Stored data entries
_ _ _ _ _ _ _

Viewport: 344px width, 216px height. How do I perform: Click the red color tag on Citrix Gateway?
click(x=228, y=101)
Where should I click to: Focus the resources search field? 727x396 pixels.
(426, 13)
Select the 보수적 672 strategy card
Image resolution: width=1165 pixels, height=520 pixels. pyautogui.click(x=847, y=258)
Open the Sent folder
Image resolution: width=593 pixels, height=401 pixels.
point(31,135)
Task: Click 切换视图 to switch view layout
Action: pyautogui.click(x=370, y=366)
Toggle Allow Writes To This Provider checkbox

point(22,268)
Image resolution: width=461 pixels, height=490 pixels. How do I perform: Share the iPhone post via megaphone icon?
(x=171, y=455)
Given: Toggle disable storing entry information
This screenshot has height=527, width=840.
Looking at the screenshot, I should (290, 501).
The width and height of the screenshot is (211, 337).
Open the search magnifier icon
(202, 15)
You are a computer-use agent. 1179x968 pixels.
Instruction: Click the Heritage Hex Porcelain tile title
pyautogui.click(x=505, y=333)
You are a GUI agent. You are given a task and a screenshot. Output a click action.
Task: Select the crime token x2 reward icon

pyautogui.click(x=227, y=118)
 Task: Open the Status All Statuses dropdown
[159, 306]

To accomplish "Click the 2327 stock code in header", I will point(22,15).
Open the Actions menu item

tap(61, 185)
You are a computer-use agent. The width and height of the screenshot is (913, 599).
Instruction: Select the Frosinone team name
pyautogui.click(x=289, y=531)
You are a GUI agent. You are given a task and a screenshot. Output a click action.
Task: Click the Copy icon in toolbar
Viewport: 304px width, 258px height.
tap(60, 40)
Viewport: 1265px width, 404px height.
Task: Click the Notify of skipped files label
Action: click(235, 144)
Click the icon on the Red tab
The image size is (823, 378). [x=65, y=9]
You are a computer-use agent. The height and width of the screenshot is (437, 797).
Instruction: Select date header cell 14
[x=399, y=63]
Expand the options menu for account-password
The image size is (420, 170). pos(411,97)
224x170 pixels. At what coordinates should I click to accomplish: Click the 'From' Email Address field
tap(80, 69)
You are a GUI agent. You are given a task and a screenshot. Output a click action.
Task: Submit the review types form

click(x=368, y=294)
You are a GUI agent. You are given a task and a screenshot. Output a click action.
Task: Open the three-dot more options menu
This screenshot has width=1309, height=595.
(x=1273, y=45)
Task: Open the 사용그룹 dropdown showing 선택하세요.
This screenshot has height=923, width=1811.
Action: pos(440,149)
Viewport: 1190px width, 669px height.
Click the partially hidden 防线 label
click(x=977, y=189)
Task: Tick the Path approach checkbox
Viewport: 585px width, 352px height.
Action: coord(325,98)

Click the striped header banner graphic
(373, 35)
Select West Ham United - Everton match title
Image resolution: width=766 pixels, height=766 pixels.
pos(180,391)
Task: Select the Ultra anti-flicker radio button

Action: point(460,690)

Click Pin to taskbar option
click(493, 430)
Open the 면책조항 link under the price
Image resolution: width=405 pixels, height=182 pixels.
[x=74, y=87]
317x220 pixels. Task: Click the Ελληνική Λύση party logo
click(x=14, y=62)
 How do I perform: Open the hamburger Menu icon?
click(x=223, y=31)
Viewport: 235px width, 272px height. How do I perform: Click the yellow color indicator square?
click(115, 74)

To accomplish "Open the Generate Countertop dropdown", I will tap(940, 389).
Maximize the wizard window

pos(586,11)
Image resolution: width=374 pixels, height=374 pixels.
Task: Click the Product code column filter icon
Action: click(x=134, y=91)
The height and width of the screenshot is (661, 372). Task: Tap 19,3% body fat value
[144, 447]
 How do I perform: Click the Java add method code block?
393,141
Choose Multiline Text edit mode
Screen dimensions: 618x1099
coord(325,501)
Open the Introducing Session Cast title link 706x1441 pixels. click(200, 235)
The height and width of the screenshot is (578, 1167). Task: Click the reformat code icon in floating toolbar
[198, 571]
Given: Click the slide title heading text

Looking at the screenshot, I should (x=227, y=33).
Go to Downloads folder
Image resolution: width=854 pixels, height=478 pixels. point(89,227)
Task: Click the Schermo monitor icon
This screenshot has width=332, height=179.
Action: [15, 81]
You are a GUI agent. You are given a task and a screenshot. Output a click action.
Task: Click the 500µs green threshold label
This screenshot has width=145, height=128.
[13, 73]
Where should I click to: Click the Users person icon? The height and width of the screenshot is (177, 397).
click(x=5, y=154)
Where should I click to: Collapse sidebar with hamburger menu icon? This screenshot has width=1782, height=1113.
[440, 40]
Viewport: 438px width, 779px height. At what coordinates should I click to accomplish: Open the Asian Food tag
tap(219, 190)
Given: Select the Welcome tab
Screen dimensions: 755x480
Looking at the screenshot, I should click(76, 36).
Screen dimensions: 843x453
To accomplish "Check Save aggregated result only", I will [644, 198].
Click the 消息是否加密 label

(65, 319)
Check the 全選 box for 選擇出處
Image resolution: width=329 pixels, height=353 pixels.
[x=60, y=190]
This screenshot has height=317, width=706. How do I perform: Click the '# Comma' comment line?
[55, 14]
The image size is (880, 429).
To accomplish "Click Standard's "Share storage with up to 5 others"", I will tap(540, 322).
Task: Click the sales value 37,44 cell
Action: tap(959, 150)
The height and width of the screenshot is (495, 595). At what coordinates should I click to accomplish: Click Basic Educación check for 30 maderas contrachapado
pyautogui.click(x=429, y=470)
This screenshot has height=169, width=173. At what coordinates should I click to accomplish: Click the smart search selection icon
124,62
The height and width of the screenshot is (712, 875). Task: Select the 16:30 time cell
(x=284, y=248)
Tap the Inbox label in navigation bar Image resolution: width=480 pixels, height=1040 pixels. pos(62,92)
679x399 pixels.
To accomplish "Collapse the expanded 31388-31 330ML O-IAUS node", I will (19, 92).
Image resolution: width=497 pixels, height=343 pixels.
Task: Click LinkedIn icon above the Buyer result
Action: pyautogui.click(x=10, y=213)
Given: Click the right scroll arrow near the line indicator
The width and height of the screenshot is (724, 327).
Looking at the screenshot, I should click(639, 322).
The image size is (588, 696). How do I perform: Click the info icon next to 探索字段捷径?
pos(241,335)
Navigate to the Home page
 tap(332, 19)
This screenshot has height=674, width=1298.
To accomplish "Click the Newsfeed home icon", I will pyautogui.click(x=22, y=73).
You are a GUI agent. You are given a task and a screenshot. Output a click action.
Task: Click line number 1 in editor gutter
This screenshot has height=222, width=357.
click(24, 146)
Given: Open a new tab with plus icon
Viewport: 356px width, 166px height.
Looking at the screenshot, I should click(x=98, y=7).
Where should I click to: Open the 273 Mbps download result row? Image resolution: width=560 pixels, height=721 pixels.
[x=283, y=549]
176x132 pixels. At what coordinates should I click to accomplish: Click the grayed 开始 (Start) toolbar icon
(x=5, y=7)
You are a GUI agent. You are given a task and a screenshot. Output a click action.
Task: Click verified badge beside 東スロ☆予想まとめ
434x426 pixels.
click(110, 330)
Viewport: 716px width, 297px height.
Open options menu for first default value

_ _ _ _ _ _ _

● **WHAT IS EXPECTED**: Retype all the data, changing nothing.

● **SOLVED EXERCISE**:
Viewport: 344px width, 216px height. How do I perform: Click the red color tag on Citrix Gateway?
click(x=228, y=101)
Where should I click to: Focus the resources search field? 727x396 pixels.
(426, 13)
Select the 보수적 672 strategy card
Image resolution: width=1165 pixels, height=520 pixels. pyautogui.click(x=847, y=258)
Open the Sent folder
Image resolution: width=593 pixels, height=401 pixels.
point(31,135)
Task: Click 切换视图 to switch view layout
Action: pyautogui.click(x=370, y=366)
Toggle Allow Writes To This Provider checkbox

point(22,268)
Image resolution: width=461 pixels, height=490 pixels. How do I perform: Share the iPhone post via megaphone icon?
(x=171, y=455)
Given: Toggle disable storing entry information
This screenshot has height=527, width=840.
Looking at the screenshot, I should (290, 501).
The width and height of the screenshot is (211, 337).
Open the search magnifier icon
(202, 15)
You are a computer-use agent. 1179x968 pixels.
Instruction: Click the Heritage Hex Porcelain tile title
pyautogui.click(x=505, y=333)
You are a GUI agent. You are given a task and a screenshot. Output a click action.
Task: Select the crime token x2 reward icon

pyautogui.click(x=227, y=118)
 Task: Open the Status All Statuses dropdown
[159, 306]

To accomplish "Click the 2327 stock code in header", I will point(22,15).
Open the Actions menu item

tap(61, 185)
You are a computer-use agent. The width and height of the screenshot is (913, 599).
Instruction: Select the Frosinone team name
pyautogui.click(x=289, y=531)
You are a GUI agent. You are given a task and a screenshot. Output a click action.
Task: Click the Copy icon in toolbar
Viewport: 304px width, 258px height.
tap(60, 40)
Viewport: 1265px width, 404px height.
Task: Click the Notify of skipped files label
Action: click(235, 144)
Click the icon on the Red tab
The image size is (823, 378). [x=65, y=9]
You are a computer-use agent. The height and width of the screenshot is (437, 797).
Instruction: Select date header cell 14
[x=399, y=63]
Expand the options menu for account-password
The image size is (420, 170). pos(411,97)
224x170 pixels. At what coordinates should I click to accomplish: Click the 'From' Email Address field
tap(80, 69)
You are a GUI agent. You are given a task and a screenshot. Output a click action.
Task: Submit the review types form

click(x=368, y=294)
You are a GUI agent. You are given a task and a screenshot. Output a click action.
Task: Open the three-dot more options menu
This screenshot has width=1309, height=595.
(x=1273, y=45)
Task: Open the 사용그룹 dropdown showing 선택하세요.
This screenshot has height=923, width=1811.
Action: pos(440,149)
Viewport: 1190px width, 669px height.
Click the partially hidden 防线 label
click(x=977, y=189)
Task: Tick the Path approach checkbox
Viewport: 585px width, 352px height.
Action: coord(325,98)

Click the striped header banner graphic
(373, 35)
Select West Ham United - Everton match title
Image resolution: width=766 pixels, height=766 pixels.
pos(180,391)
Task: Select the Ultra anti-flicker radio button

Action: point(460,690)

Click Pin to taskbar option
click(493, 430)
Open the 면책조항 link under the price
Image resolution: width=405 pixels, height=182 pixels.
[x=74, y=87]
317x220 pixels. Task: Click the Ελληνική Λύση party logo
click(x=14, y=62)
 How do I perform: Open the hamburger Menu icon?
click(x=223, y=31)
Viewport: 235px width, 272px height. How do I perform: Click the yellow color indicator square?
click(115, 74)

To accomplish "Open the Generate Countertop dropdown", I will tap(940, 389).
Maximize the wizard window

pos(586,11)
Image resolution: width=374 pixels, height=374 pixels.
Task: Click the Product code column filter icon
Action: click(x=134, y=91)
The height and width of the screenshot is (661, 372). Task: Tap 19,3% body fat value
[144, 447]
 How do I perform: Click the Java add method code block?
393,141
Choose Multiline Text edit mode
Screen dimensions: 618x1099
coord(325,501)
Open the Introducing Session Cast title link 706x1441 pixels. click(200, 235)
The height and width of the screenshot is (578, 1167). Task: Click the reformat code icon in floating toolbar
[198, 571]
Given: Click the slide title heading text

Looking at the screenshot, I should (x=227, y=33).
Go to Downloads folder
Image resolution: width=854 pixels, height=478 pixels. point(89,227)
Task: Click the Schermo monitor icon
This screenshot has width=332, height=179.
Action: [15, 81]
You are a GUI agent. You are given a task and a screenshot. Output a click action.
Task: Click the 500µs green threshold label
This screenshot has width=145, height=128.
[13, 73]
Where should I click to: Click the Users person icon? The height and width of the screenshot is (177, 397).
click(x=5, y=154)
Where should I click to: Collapse sidebar with hamburger menu icon? This screenshot has width=1782, height=1113.
[440, 40]
Viewport: 438px width, 779px height. At what coordinates should I click to accomplish: Open the Asian Food tag
tap(219, 190)
Given: Select the Welcome tab
Screen dimensions: 755x480
Looking at the screenshot, I should click(76, 36).
Screen dimensions: 843x453
To accomplish "Check Save aggregated result only", I will [644, 198].
Click the 消息是否加密 label

(65, 319)
Check the 全選 box for 選擇出處
Image resolution: width=329 pixels, height=353 pixels.
[x=60, y=190]
This screenshot has height=317, width=706. How do I perform: Click the '# Comma' comment line?
[55, 14]
The image size is (880, 429).
To accomplish "Click Standard's "Share storage with up to 5 others"", I will tap(540, 322).
Task: Click the sales value 37,44 cell
Action: tap(959, 150)
The height and width of the screenshot is (495, 595). At what coordinates should I click to accomplish: Click Basic Educación check for 30 maderas contrachapado
pyautogui.click(x=429, y=470)
This screenshot has height=169, width=173. At what coordinates should I click to accomplish: Click the smart search selection icon
124,62
The height and width of the screenshot is (712, 875). Task: Select the 16:30 time cell
(x=284, y=248)
Tap the Inbox label in navigation bar Image resolution: width=480 pixels, height=1040 pixels. pos(62,92)
679x399 pixels.
To accomplish "Collapse the expanded 31388-31 330ML O-IAUS node", I will (19, 92).
Image resolution: width=497 pixels, height=343 pixels.
Task: Click LinkedIn icon above the Buyer result
Action: pyautogui.click(x=10, y=213)
Given: Click the right scroll arrow near the line indicator
The width and height of the screenshot is (724, 327).
Looking at the screenshot, I should click(639, 322).
The image size is (588, 696). How do I perform: Click the info icon next to 探索字段捷径?
pos(241,335)
Navigate to the Home page
 tap(332, 19)
This screenshot has height=674, width=1298.
To accomplish "Click the Newsfeed home icon", I will pyautogui.click(x=22, y=73).
You are a GUI agent. You are given a task and a screenshot. Output a click action.
Task: Click line number 1 in editor gutter
This screenshot has height=222, width=357.
click(24, 146)
Given: Open a new tab with plus icon
Viewport: 356px width, 166px height.
Looking at the screenshot, I should click(x=98, y=7).
Where should I click to: Open the 273 Mbps download result row? Image resolution: width=560 pixels, height=721 pixels.
[x=283, y=549]
176x132 pixels. At what coordinates should I click to accomplish: Click the grayed 开始 (Start) toolbar icon
(x=5, y=7)
You are a GUI agent. You are given a task and a screenshot. Output a click action.
Task: Click verified badge beside 東スロ☆予想まとめ
434x426 pixels.
click(110, 330)
Viewport: 716px width, 297px height.
Open options menu for first default value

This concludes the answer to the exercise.